◆ Source extract
Third, the SBC should downsize as quickly as is possible. The local church is able to do, and should be doing, much of what the SBC is taking care of right now. I can quickly think of three agencies that the SBC should move to gradually eliminate. The first is Lifeway. The local church can and should be teaching scripture to its members. We do not need all of the other resources that Lifeway puts forth every month. Another agency that the SBC could disband would be the Ethics & Religious Liberty Commission (ERLC). We as a convention need to get farther away from politics. This country will be saved by the grace and hope of Christ, not by our jumping into the back pocket of the Republican party. In fact, we often turn-off unbelievers because they hear about what we are against but not what we are for. A third agency that is not necessary is the North American Mission Board (NAMB). Local churches can work together to plant churches all around this country. I want to be clear here: Lifeway, the ERLC, and NAMB are all doing some good. However, they also cost a lot of money to operate. I would like to see that money remain in the hands of the local churches, and put these responsibilities on their shoulders.

So, in light of these changes that need to take place and the problems that the SBC faces, why stay in the Southern Baptist Convention?

I have two specific reasons for remaining a part of the SBC. These are also the only two reasons why I think the SBC should even exist any longer. First, and primarily, the SBC is doing a very solid job in the area of international missions. I can speak from experience in this matter. I believe the International Mission Board's (IMB) focus on unreached people groups (UPGs) is the correct one. I also agree with their philosophy of church planting. In going through the IMB candidate process, I can tell you that we were well-prepared. Related to this is the fact that many of our SBC local churches are too small to be effectively involved in international missions by themselves. These churches may be able to send mission teams overseas on short-term trips, but they would struggle to support families full-time. In general, I applaud the efforts of the IMB.

◆ Exercise aim
In the passage on the Southern Baptist Convention, copy everything from "I have two specific" down to "of the IMB.", substituting "commend" for "applaud". The lines that come after this passage are separate material.

◆ Dataset content
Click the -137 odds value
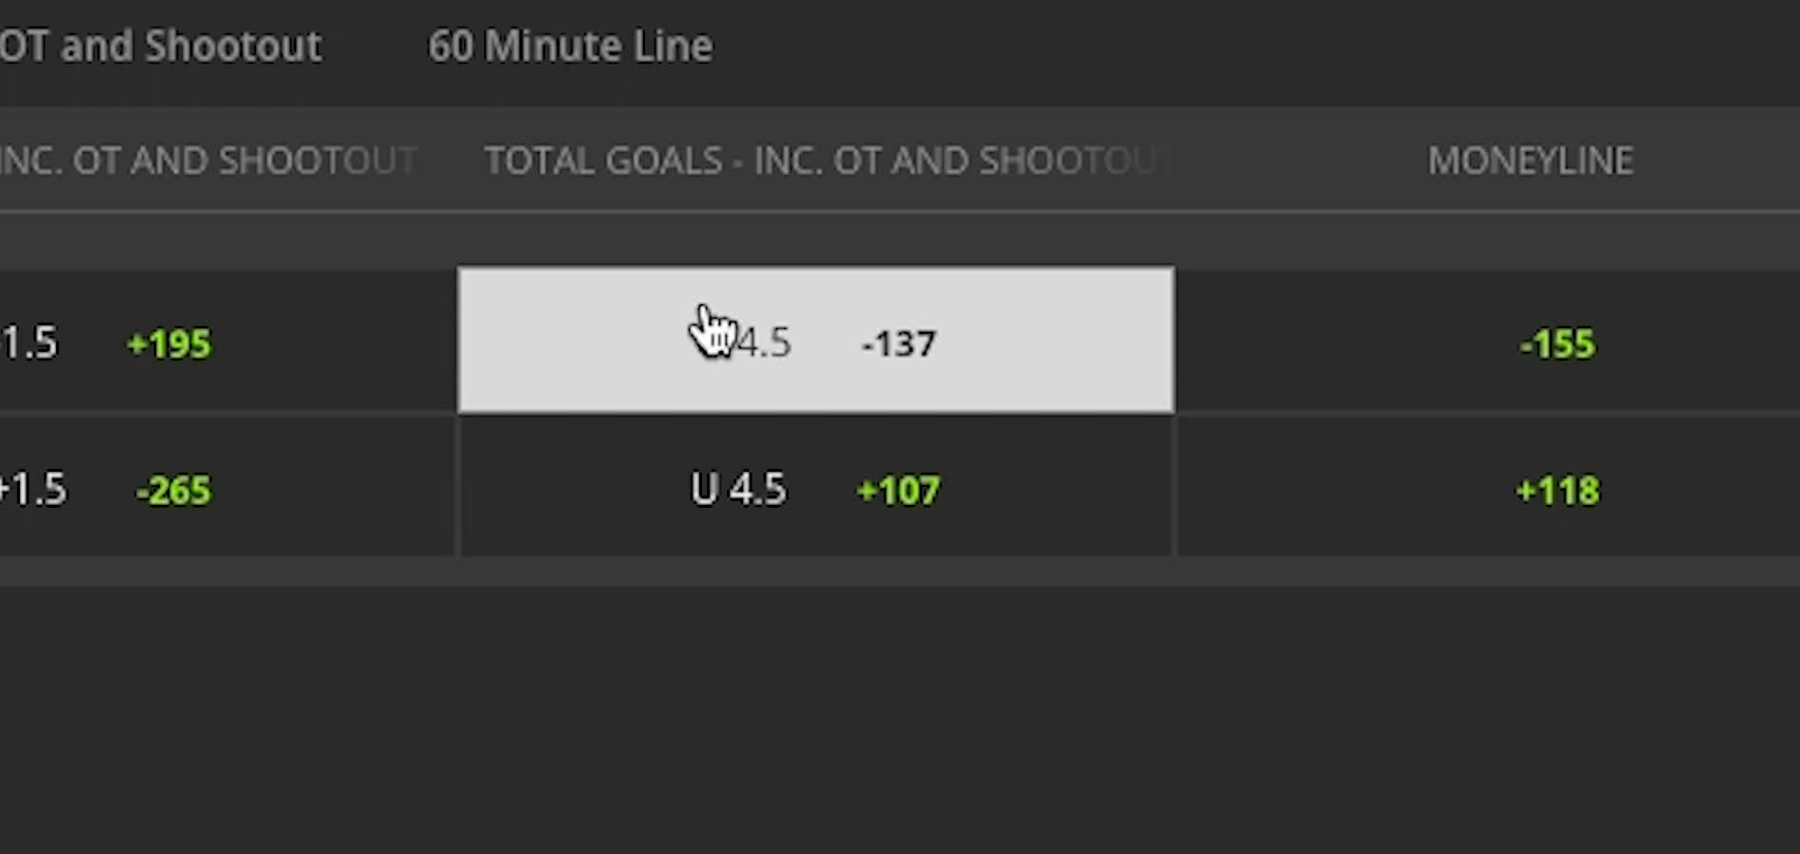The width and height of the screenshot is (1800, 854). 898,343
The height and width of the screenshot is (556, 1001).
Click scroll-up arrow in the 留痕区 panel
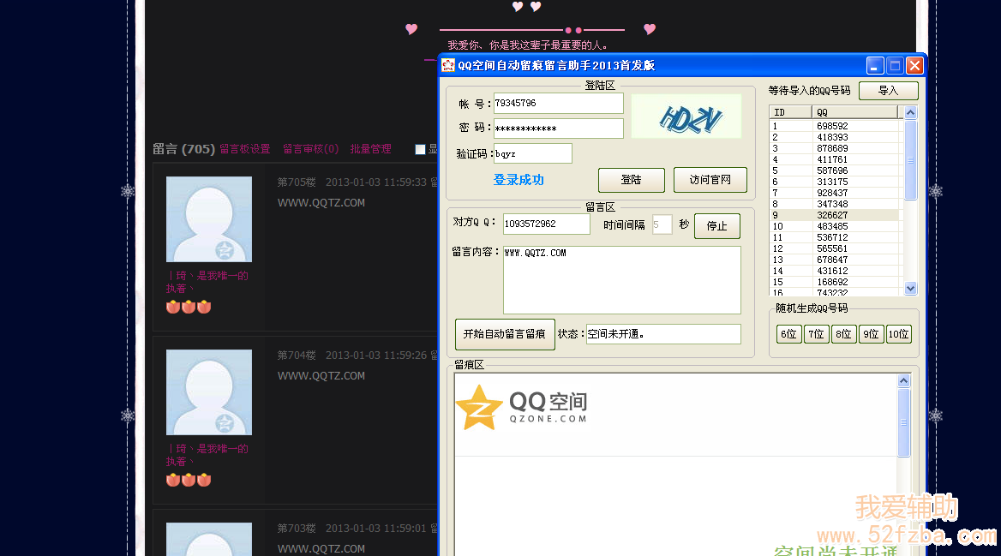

◆ Answer to this task
I have two specific reasons for remaining a part of the SBC. These are also the only two reasons why I think the SBC should even exist any longer. First, and primarily, the SBC is doing a very solid job in the area of international missions. I can speak from experience in this matter. I believe the International Mission Board's (IMB) focus on unreached people groups (UPGs) is the correct one. I also agree with their philosophy of church planting. In going through the IMB candidate process, I can tell you that we were well-prepared. Related to this is the fact that many of our SBC local churches are too small to be effectively involved in international missions by themselves. These churches may be able to send mission teams overseas on short-term trips, but they would struggle to support families full-time. In general, I commend the efforts of the IMB.